--- EXTRAIT DU TEXTE ---
• • • • •

L’Echo touristique : Nathalie Bueno, qui êtes-vous ?
Nathalie Bueno : Une femme, libre. Une femme qui se bat, qui entreprend, qui vient de la Méditerranée avec des racines très ancrées. Je suis aussi une femme très reconnaissante de ce que la vie personnelle et professionnelle m’a offert comme cadeaux, mais aussi comme drames.
Bueno, ça vient d’Espagne ?
Nathalie Bueno : Le nom provient vraisemblablement d’Espagne. Mais mes grands-parents sont nés et ont vécu en Italie. Comme une grande partie de la communauté juive italienne, ils l’ont quittée à l’époque de Mussolini, pour s’installer en Tunisie. Mes racines viennent de la Tunisie, de l’Italie, avec un peu de sang rouge espagnol. Mes parents se sont rencontrés en Tunisie qui est vraiment le berceau familial.
Vous êtes croyante ?
Nathalie Bueno : Non. Cette question me touche. Je ne suis pas intrinsèquement croyante, je suis attachée aux traditions, à la culture de ma famille. J’aime cette idée de transmission, après celle d’une force supérieure… Finalement je ne crois qu’en notre force personnelle et humaine.
Je crois profondément en l’humanité.

• • • • •

(Entrées pour repérer des mots et des éléments)
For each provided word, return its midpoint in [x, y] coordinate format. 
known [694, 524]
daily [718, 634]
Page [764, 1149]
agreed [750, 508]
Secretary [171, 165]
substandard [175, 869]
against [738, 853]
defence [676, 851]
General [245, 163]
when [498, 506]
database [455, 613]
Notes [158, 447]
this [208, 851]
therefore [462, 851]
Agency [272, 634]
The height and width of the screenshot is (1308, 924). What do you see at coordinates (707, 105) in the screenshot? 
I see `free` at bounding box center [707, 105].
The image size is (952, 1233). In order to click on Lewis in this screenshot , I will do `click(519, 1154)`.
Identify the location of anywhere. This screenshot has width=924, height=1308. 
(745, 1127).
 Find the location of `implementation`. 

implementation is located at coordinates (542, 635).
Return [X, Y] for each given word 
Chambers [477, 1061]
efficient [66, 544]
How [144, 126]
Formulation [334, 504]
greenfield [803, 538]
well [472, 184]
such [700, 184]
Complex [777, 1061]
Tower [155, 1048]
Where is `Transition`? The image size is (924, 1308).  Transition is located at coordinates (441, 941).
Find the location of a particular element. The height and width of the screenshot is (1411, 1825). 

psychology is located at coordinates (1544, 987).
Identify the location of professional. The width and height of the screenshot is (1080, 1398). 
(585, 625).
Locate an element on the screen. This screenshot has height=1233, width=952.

• • • • •

--- CONSIGNE A ---
Présentez sous forme de liste numérotée les lignes des entrées comprises entre celle qui contient « The image size is (952, 1233). » et la fin des entrées, ces deux bornes incluses, en omettant les lignes vides.
--- CONSIGNE B ---
Poursuivez l'entretien avec Nathalie Bueno au-delà de sa dernière phrase.

--- RÉPONSE A ---
1. The image size is (952, 1233). In order to click on Lewis in this screenshot , I will do `click(519, 1154)`.
2. Identify the location of anywhere. This screenshot has width=924, height=1308. 
3. (745, 1127).
4.  Find the location of `implementation`. 
5. implementation is located at coordinates (542, 635).
6. Return [X, Y] for each given word 
7. Chambers [477, 1061]
8. efficient [66, 544]
9. How [144, 126]
10. Formulation [334, 504]
11. greenfield [803, 538]
12. well [472, 184]
13. such [700, 184]
14. Complex [777, 1061]
15. Tower [155, 1048]
16. Where is `Transition`? The image size is (924, 1308).  Transition is located at coordinates (441, 941).
17. Find the location of a particular element. The height and width of the screenshot is (1411, 1825). 
18. psychology is located at coordinates (1544, 987).
19. Identify the location of professional. The width and height of the screenshot is (1080, 1398). 
20. (585, 625).
21. Locate an element on the screen. This screenshot has height=1233, width=952.

--- RÉPONSE B ---
Pour faire le lien avec le tourisme, la croyance va-t-elle de pair avec le tourisme ?
Nathalie Bueno : Oui. Si on considère que cette industrie et ce métier nous donnent une chance incroyable de s’ouvrir aux autres et de recevoir autant que de donner, ça donne une vision positive de l’humanité. Je crois profondément en l’humanité. Le tourisme est un pont extraordinaire entre les gens, les cultures, les visions. C’est cette richesse à laquelle je crois.
Vous avez mentionné votre famille, vous venez quand même d’une famille du tourisme. C’est ce qui vous a donné l’envie de perdurer ?
Nathalie Bueno : Forcément. Je suis tombée dans la marmite très petite. Je crois que je participe à l’IFTM-Top Resa depuis sa création. J’étais la plus jeune à déambuler dans les couloirs. C’était les plus beaux week-ends que pouvait m’offrir ma mère, elle allait à ses soirées et je faisais un room service à l’hôtel. Exceptionnel ! Pour autant, je n’étais pas prédestinée à travailler dans le tourisme, bien que j’aie le goût du voyage.
Une institutrice en petite classe avait dit à ma mère, qui venait s’excuser d’une éventuelle absence en raison d’un voyage : « vous faîtes très bien, elle apprendra dix fois plus en voyageant qu’en restant sur les bancs de l’école ». Cette petite voix a toujours trottiné dans ma tête et j’ai la certitude que c’est un terrain de jeu exceptionnel pour apprendre. Pour autant, j’ai eu un parcours universitaire tout à fait traditionnel : une maîtrise en administration économie et social suivi d’un troisième cycle de marketing aux Arts et Métiers. Je rêvais de travailler dans la communication, j’étais en short-list pour intégrer L’Oréal. La guerre du Golfe a éclaté, les budgets de communication ont été gelés, et on m’a gentiment dit que le recrutement n’aurait pas lieu.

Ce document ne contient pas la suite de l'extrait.